As the author of EY’s quarterly Renewable Energy Country Attractiveness Indices (3.2Mb, November 2012), I’m pleased to bring you my inaugural blog.

For the global renewable energy industry, the year of 2012 will probably not be held in the fondest regard. The continued Eurozone crisis appears to have led to schizophrenic policy making in some quarters. The big “P” of politics has certainly dominated the small “p” of policy, and it seems long-term decision making and regulation (something that is quite important when trying to stimulate many hundreds of billions of dollars of urgently needed investment) is being made with only the next election in mind. These sentiments will undoubtedly resound with those in the renewable energy industry that spend most of their time and investment dollars in more mature developed markets. However, they are probably a far cry from the BRIC economies, and indeed many other developing economies.

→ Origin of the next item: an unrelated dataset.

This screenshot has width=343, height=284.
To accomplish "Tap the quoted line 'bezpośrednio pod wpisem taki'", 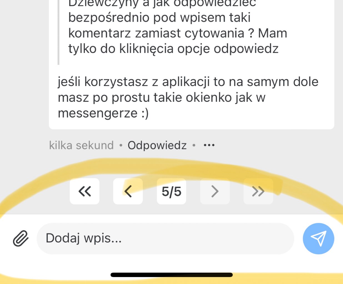I will pos(159,17).
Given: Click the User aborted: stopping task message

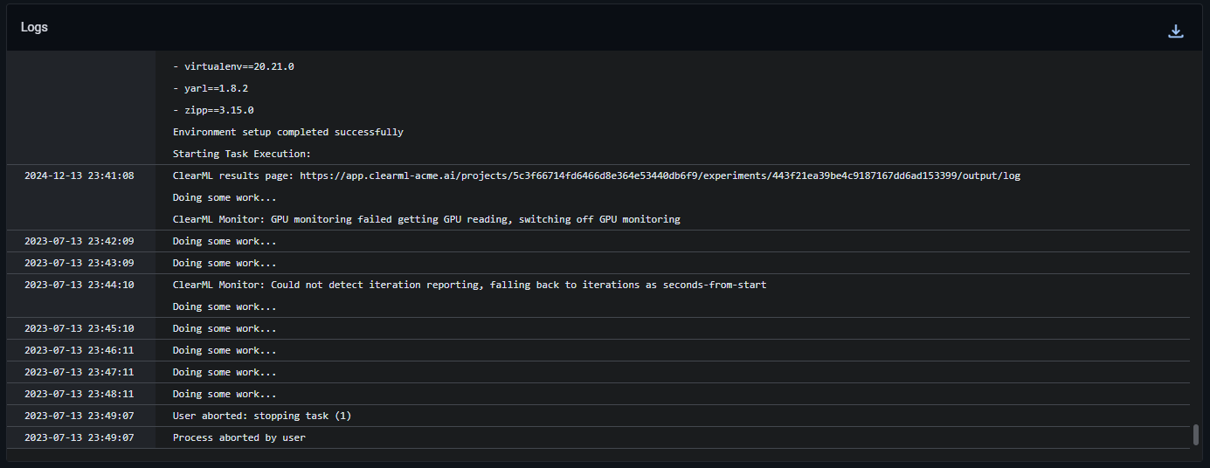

So where did it all go wrong in the west? Feed in tariffs and other financial incentive packages seemed to make sense when Europe and the US talked of leadership in the war against climate change, and leadership in creating green collar jobs. The US allocated $50bn of their economic stimulus package towards renewable energy, energy efficiency and related R&D in 2009. Perhaps more startling at the time was news coming from the east; the Republic of Korea’s $30.7bn package was one of the most significant of the G-20.

Since 2009 it is the divergence in renewable energy strategy at an economic level between the east and west, or developed and developing economies, that has been the most surprising. Developed markets have since continued to struggle with the digestion of excess credit, whilst developing markets have seized the opportunities of green growth with both hands. Even short term green investment measures (for example in the solar and wind sectors) in markets like Korea and China have had a huge impact in creating export markets for locally manufactured equipment. Whether these markets can be sustainable without significant levels of state support and whether they survive the emerging trade spats, remain to be seen. But one thing is for sure; western jobs have been lost, and with them apparently the west’s appetite to take a leadership position in these sectors.

It will be a good few years beyond 2012 before we know whether western policy makers have missed a trick. Whilst developing economies continue to invest in longer term energy solutions like nuclear fusion, hydrogen energy and high efficiency fuel cells, short term politics in markets closer to home may well prove to be extremely costly indeed.